I just wonder if there is a design pattern that will fit this type of application or help with the development of it.
I am not sure where the complexity is in your application, so I will just give an example of how I have used patterns for importing data of different formats. I created a factory which takes file format as argument and returns a parser for particular file format. Then I use the builder pattern. The parser is provided with a builder which the parser calls as it is parsing the file to construct desired data objects in application.
// In this example file format describes a house (complex data object)
AbstractReader reader = factory.createReader("name of file format");
AbstractBuilder builder = new HouseBuilder(list_of_houses);
reader.import(text_stream, builder);
// now the list_of_houses should contain an extra house
// as defined in the text_stream
I would say the Adaptor Pattern, as you are "adapting" the data from a file to an object, like the SqlDataDataAdapter does it from a Sql table to a DataTable
have a different Adaptor for each file type/format? example SqlDataAdptor, MySqlDataAdapter, they handle the same commands but different datasources, to achive the same output DataTable
Adaptor pattern
HTH
Bones
Probably Bridge could fit, since you have to deal with different file formats.

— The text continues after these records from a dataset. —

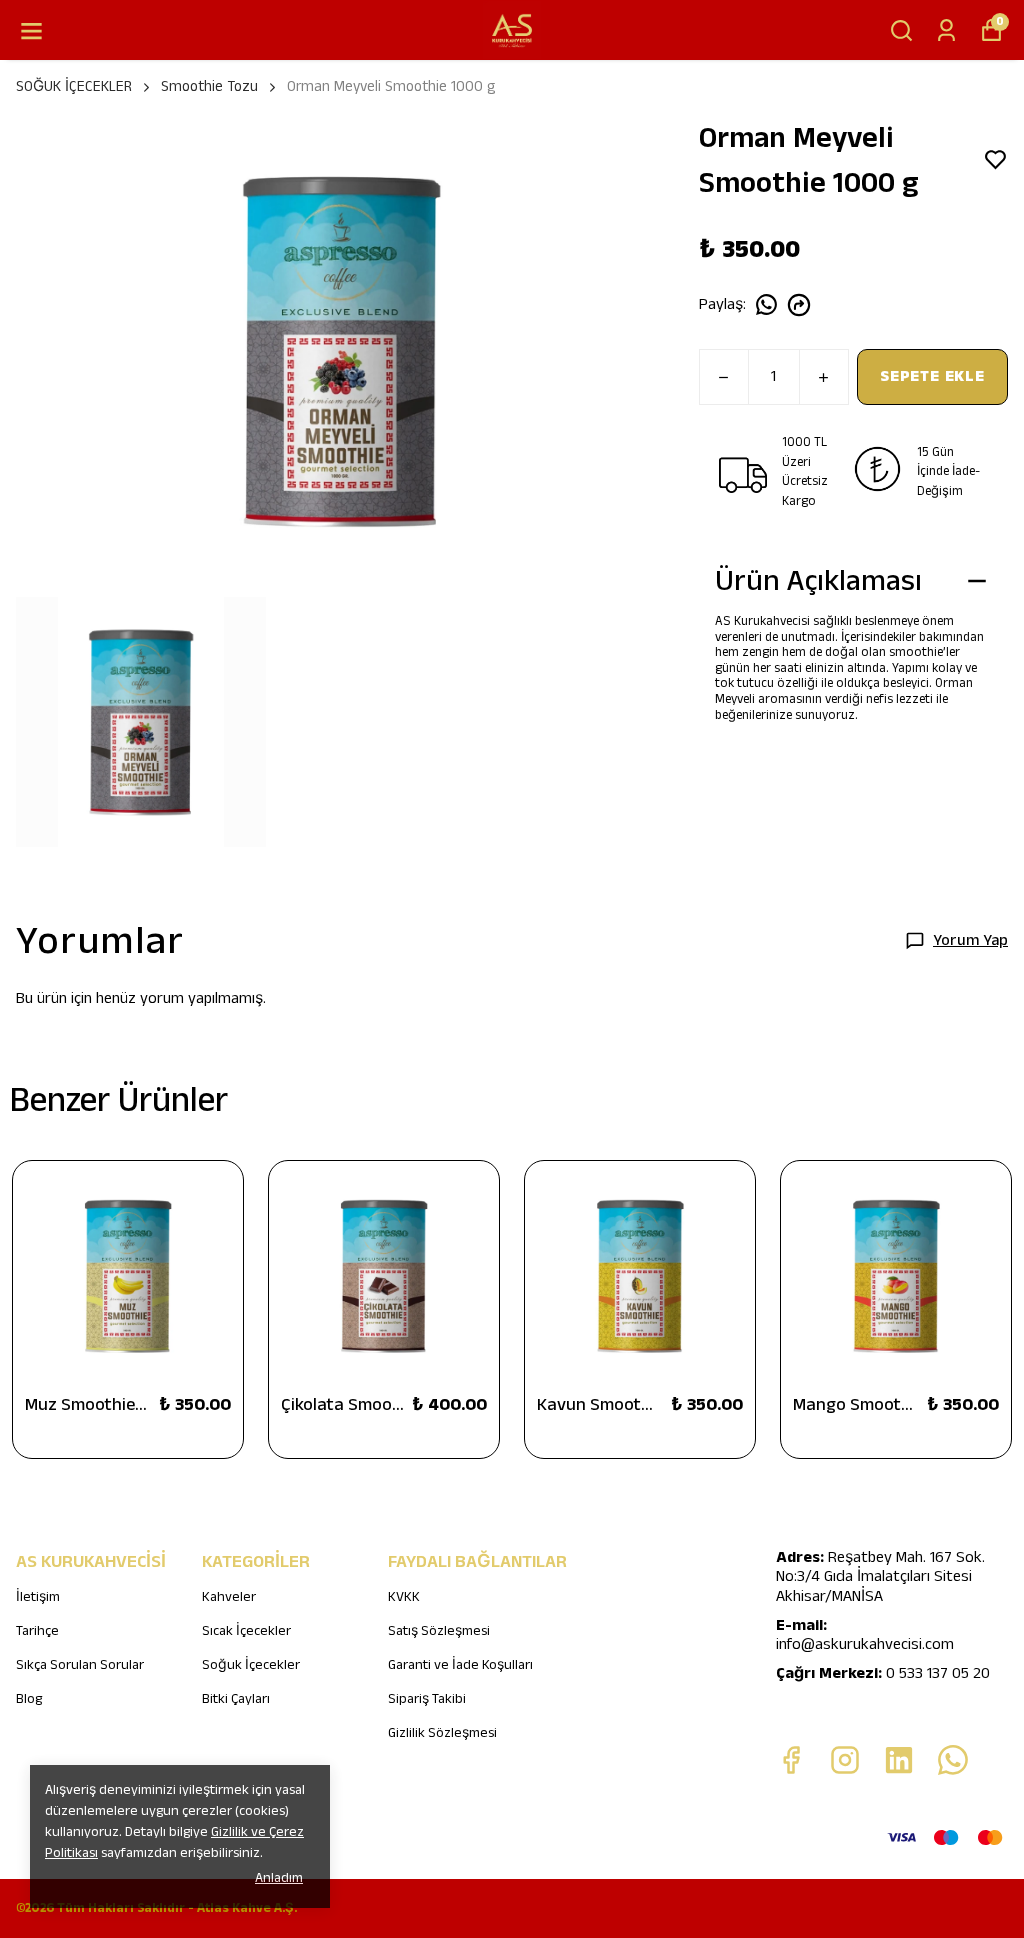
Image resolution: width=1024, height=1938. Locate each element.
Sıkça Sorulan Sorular (80, 1665)
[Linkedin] (899, 1760)
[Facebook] (791, 1760)
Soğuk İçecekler (251, 1665)
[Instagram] (845, 1760)
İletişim (38, 1597)
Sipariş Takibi (427, 1699)
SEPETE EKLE (932, 376)
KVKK (404, 1597)
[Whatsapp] (953, 1760)
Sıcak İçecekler (246, 1631)
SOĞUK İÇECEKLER (74, 86)
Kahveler (229, 1597)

And Façade to simplify the usage. Handle my reply with care, I'm just learning design patterns :)
You will probably also need Abstract Factory and Command patterns.
If the data doesn't match the input format you will probably need to transform it somehow.

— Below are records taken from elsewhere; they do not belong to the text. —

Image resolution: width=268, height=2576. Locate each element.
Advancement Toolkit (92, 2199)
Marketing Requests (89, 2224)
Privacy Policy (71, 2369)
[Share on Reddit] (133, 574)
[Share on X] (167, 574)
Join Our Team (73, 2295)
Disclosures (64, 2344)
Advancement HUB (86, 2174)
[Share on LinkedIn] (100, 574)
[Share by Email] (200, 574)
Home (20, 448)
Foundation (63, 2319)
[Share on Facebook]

That's where the command pattern come in. Because the formats are dynamic, you will need to base the commands you generate off of the input. That's where Abstract factory is useful.
Our situation is that we need to import parametric shapes from competitors files. The layout of their screen and data fields are similar but different enough so that there is a conversion process. In addition we have over a half dozen competitor and maintenance would be a nightmare if done through code only. Since most of them use tables to store their parameters for their shapes we wrote a general purpose collection of objects to convert X into Y.
In my CAD/CAM application the file import is a Command. However the conversion magic is done by a Ruleset via the following steps.
Import the data into a table. The field names are pulled in as well depending on the format.
We pass the table to a RuleSet. I will explain the structure the ruleset in a minute.
The Ruleset transform the data into a new set of objects (or tables) which we retrieve
We pass the result to the rest of the software.
A RuleSet is comprise of set of Rules. A Rule can contain another Rule. A rule has a CONDITION that it tests, and a MAP TABLE.
The MAP TABLE maps the incoming field with a field (or property) in the result. There are can be one mapping or a multitude. The mapping doesn't have to involve just poking the input value into a output field. We have a syntax for calculation and string concatenation as well.
This syntax is also used in the Condition and can incorporate multiple files like ([INFIELD1] & "-" & [INFIELD2])="A-B" or [DIM1] + [DIM2] > 10. Anything between the brackets is substituted with a incoming field.
Rules can contain other Rules. The way this works is that in order for a sub Rule mapping to apply both it's condition and those of it's parent (or parents) have to be true. If a subRule has a mapping that conflicts with a parent's mapping then the subRule Mapping applies.
If two Rules on the same level have condition that are true and have conflicting mapping then the rule with the higher index (or lower on the list if you are looking at tree view) will have it's mapping apply.
Nested Rules is equivalent to ANDs while rules on the same level are equivalent of ORs.
The result is a mapping table that is applied to the incoming data to transform it to the needed output.
It is amicable to be being displayed in a UI. Namely a Treeview showing the rules hierarchy and a side panel showing the mapping table and conditions of the rule. Just as importantly you can create wizards that automate common rule structures.